WHAT YOU SHOULD DO:
Lines from the one containing "Select the Gradient tool" to the end of the entries below must be reproduced exactly, with both end lines kept and no other line added.
START EXTRACTED RECORDS
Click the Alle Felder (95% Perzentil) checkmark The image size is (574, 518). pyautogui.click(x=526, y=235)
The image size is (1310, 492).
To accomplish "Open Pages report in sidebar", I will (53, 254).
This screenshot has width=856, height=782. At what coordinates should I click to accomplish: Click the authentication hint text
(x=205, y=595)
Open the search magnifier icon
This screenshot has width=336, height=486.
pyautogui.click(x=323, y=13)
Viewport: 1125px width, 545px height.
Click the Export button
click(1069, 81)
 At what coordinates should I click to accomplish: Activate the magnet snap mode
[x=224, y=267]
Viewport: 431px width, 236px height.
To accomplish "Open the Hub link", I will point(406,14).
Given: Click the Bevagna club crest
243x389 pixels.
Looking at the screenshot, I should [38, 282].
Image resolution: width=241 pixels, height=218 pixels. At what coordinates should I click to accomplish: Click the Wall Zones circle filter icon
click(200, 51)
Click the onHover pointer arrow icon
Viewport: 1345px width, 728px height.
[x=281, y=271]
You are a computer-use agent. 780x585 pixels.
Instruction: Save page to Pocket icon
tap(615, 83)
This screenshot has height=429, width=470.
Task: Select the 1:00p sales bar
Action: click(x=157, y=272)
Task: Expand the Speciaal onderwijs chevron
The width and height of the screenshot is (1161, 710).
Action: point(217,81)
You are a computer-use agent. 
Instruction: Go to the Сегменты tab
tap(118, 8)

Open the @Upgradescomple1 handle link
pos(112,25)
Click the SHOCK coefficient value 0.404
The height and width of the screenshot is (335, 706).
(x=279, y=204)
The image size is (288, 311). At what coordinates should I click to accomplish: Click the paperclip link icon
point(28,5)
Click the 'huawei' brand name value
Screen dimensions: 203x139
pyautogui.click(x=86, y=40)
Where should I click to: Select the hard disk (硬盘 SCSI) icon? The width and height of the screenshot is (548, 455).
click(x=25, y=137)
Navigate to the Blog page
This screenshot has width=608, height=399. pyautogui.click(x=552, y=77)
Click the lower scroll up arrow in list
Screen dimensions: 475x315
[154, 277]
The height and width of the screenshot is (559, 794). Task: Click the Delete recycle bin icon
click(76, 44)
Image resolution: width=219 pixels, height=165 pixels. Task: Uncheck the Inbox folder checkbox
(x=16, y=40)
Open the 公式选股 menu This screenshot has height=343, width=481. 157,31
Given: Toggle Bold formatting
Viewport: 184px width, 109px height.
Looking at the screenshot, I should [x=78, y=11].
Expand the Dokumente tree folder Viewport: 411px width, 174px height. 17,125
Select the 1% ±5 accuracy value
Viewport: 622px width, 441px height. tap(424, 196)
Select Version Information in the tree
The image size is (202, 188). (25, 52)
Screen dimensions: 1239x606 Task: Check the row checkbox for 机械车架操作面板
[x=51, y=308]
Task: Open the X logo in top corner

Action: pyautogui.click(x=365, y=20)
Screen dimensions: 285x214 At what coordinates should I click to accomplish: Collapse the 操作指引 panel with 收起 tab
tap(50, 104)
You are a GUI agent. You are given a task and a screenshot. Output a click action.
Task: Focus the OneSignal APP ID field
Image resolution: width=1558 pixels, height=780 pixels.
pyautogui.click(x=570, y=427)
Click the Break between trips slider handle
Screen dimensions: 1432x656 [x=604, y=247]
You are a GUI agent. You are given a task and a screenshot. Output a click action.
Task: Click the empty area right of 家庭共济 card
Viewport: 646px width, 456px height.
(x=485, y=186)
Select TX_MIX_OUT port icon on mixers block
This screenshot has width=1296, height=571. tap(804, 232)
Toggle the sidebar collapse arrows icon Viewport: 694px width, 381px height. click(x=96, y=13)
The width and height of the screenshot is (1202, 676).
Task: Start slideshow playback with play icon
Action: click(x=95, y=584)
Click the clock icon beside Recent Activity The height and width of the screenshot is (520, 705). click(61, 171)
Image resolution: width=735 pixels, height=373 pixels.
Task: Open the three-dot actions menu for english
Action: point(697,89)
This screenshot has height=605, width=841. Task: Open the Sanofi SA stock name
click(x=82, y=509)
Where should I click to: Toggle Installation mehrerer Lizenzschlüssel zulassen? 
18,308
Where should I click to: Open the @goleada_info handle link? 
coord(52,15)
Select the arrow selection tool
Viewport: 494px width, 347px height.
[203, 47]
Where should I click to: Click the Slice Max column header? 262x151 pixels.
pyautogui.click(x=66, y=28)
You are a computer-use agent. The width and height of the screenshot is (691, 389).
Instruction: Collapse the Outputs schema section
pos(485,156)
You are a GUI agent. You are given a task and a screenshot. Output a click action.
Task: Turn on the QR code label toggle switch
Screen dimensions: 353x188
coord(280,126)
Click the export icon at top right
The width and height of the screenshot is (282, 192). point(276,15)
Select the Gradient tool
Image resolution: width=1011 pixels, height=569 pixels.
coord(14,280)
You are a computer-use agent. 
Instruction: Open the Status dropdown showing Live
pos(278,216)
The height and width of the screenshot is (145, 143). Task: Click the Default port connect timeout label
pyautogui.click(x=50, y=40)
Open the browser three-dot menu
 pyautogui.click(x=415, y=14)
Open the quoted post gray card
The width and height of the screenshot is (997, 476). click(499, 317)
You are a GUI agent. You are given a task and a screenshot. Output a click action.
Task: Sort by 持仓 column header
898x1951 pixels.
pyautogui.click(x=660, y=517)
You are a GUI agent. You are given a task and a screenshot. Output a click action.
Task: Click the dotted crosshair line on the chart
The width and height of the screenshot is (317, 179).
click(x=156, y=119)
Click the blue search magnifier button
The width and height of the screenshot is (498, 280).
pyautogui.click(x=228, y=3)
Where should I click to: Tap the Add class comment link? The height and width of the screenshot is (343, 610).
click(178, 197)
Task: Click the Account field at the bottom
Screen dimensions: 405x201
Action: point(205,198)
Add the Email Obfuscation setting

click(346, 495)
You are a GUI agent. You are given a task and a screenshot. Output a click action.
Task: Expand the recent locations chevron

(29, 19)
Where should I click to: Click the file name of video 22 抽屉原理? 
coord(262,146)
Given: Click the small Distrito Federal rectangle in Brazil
END EXTRACTED RECORDS
TASK RESULT:
Select the Gradient tool
Image resolution: width=1011 pixels, height=569 pixels.
coord(14,280)
You are a computer-use agent. 
Instruction: Open the Status dropdown showing Live
pos(278,216)
The height and width of the screenshot is (145, 143). Task: Click the Default port connect timeout label
pyautogui.click(x=50, y=40)
Open the browser three-dot menu
 pyautogui.click(x=415, y=14)
Open the quoted post gray card
The width and height of the screenshot is (997, 476). click(499, 317)
You are a GUI agent. You are given a task and a screenshot. Output a click action.
Task: Sort by 持仓 column header
898x1951 pixels.
pyautogui.click(x=660, y=517)
You are a GUI agent. You are given a task and a screenshot. Output a click action.
Task: Click the dotted crosshair line on the chart
The width and height of the screenshot is (317, 179).
click(x=156, y=119)
Click the blue search magnifier button
The width and height of the screenshot is (498, 280).
pyautogui.click(x=228, y=3)
Where should I click to: Tap the Add class comment link? The height and width of the screenshot is (343, 610).
click(178, 197)
Task: Click the Account field at the bottom
Screen dimensions: 405x201
Action: point(205,198)
Add the Email Obfuscation setting

click(346, 495)
You are a GUI agent. You are given a task and a screenshot. Output a click action.
Task: Expand the recent locations chevron

(29, 19)
Where should I click to: Click the file name of video 22 抽屉原理? 
coord(262,146)
Given: Click the small Distrito Federal rectangle in Brazil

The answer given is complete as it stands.